CONFLICT OF INTEREST STATEMENT
Jorge Amil-Dias: Speaker’s fee from Danone; advisory boards: Bristol-Meyers Squibb, Danone. Alexandra Papadopoulou: Research grants from Abbvie, United Pharmaceuticals, Dr. Falk Pharma GmbH, Takeda, AstraZeneca; speaker’s honorariums from Uni-Pharma Pharmaceuticals Laboratories S.A., Cross Pharmaceuticals, Petsiavas, Nestle, Touch Independent Medical Education, Sanofi-Regeneron Pharmaceuticals, SYN Innovation Laboratories; advisory board: Dr. Falk Pharma GmbH, Specialty Therapeutics. Carolina Gutiérrez Junquera: Research grants from Dr. Pharma GmbH; speaker’s honorarium from Danone Nutricia. Caterina Strisciuglio: Consultant for Aboca S.p.A. Koen Huysentruyt: Honoraria from Nestlé Nutrition Institute, Danone and ELSE nutrition; advisory board for Danone.
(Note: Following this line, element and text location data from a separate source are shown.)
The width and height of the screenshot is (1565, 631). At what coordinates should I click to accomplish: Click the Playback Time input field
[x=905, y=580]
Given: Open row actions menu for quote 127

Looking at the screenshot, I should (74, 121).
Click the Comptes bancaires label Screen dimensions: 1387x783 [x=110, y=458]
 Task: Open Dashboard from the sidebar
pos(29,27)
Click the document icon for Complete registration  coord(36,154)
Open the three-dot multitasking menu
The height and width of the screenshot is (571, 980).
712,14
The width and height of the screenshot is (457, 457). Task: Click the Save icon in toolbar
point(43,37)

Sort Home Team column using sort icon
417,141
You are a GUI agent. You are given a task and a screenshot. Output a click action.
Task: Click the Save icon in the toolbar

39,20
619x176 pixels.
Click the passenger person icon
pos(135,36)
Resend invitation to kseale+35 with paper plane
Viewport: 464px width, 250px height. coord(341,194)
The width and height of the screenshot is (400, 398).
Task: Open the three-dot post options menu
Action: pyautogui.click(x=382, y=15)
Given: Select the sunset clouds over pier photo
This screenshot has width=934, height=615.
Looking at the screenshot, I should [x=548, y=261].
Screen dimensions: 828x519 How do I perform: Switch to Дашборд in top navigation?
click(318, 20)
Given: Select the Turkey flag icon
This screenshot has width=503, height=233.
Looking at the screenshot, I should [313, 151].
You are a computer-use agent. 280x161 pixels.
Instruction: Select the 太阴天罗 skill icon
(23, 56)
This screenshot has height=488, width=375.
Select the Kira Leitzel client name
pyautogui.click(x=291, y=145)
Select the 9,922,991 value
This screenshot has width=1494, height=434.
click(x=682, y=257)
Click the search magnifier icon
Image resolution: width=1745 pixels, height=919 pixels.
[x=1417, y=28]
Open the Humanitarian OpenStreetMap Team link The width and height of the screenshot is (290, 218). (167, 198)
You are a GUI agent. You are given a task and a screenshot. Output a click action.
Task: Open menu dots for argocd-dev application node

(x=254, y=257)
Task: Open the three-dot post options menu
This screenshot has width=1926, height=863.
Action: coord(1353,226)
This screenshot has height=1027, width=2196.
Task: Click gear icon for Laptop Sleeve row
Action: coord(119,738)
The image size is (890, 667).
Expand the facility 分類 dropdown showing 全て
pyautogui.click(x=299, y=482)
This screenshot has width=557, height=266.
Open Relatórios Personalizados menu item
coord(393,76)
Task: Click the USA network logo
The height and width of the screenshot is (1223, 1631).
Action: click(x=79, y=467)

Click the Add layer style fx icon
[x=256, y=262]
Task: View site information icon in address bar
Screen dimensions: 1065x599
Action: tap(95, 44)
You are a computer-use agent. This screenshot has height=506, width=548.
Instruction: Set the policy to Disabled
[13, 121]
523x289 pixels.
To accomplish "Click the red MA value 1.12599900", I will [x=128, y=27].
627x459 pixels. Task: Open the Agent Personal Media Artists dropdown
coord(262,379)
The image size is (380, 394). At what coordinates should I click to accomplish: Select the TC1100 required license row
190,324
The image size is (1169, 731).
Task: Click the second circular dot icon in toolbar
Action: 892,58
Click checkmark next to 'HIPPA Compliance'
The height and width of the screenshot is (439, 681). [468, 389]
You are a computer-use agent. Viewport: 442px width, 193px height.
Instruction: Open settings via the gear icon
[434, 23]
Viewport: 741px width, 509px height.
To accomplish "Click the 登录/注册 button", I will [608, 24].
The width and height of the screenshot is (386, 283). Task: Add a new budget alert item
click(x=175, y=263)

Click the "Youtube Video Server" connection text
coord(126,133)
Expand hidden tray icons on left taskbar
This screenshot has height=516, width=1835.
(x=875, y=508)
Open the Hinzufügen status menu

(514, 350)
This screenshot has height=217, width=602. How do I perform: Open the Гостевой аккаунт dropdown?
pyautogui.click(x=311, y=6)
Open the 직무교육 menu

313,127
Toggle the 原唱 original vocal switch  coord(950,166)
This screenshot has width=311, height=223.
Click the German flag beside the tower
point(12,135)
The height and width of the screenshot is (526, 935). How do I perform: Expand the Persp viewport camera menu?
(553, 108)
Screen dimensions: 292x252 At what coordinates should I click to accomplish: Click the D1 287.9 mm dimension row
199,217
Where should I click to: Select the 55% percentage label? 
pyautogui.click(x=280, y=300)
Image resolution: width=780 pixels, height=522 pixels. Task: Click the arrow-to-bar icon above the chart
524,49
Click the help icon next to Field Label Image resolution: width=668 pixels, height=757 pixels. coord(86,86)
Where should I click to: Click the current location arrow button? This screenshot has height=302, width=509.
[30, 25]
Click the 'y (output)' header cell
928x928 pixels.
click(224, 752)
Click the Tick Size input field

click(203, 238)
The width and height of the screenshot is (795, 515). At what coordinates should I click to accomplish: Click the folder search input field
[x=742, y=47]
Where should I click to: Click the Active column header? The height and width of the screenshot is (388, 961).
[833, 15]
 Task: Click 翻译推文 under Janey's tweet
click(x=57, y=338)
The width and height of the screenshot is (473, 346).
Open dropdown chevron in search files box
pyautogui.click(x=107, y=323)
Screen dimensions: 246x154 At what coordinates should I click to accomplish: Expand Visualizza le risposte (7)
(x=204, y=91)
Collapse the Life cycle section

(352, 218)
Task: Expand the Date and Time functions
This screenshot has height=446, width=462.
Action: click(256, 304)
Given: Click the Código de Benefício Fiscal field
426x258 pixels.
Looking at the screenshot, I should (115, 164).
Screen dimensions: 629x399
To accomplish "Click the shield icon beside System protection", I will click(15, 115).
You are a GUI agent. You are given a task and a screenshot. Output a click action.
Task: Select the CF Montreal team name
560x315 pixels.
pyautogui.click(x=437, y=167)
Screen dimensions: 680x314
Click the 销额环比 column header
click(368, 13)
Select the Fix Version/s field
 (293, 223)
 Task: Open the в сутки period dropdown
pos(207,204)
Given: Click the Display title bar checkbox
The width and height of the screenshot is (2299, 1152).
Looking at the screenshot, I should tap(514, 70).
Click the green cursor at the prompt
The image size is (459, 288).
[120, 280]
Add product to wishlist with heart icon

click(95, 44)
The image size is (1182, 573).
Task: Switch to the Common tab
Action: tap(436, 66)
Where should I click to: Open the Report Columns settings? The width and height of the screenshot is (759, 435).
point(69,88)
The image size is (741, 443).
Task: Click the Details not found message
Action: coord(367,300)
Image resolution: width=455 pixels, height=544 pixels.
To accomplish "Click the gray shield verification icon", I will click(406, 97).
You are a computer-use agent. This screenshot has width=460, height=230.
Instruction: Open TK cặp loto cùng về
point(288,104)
Marcus Karl-Heinz Auth: Research grant from GutsUK/BSPGHAN/Dr. Falk Pharma GmbH; honoraria from Dr. Falk Pharma and AbbVie; educational grants from Nutricia, Abbott, RD/Mead Johnson. Mike Thomson: Advisory group on GOR for Reckitt Benckeise; speaker fees: Sanofi, Regeneron, Rafa, Dr. Falk Pharma. Roger Garcia-Puig: Honoraria for lectures from Mead Johnson, Nestlé Nutrition and Nutribén. Salvatore Oliva: Speaker fees: Sanofi, Medtronic; research fees: Sanofi, Medtronic, Dr. Falk. Christos Tzivinikos: Honorarium for lectures/consultation from Sanofi, Takeda, Nestle, Nutricia, and Abbvie. Frederic Gottrand: Advisory board of Danone, Sanofi; honorarium from Nestlé Nutrition Institute. Other authors declare no conflict of interest.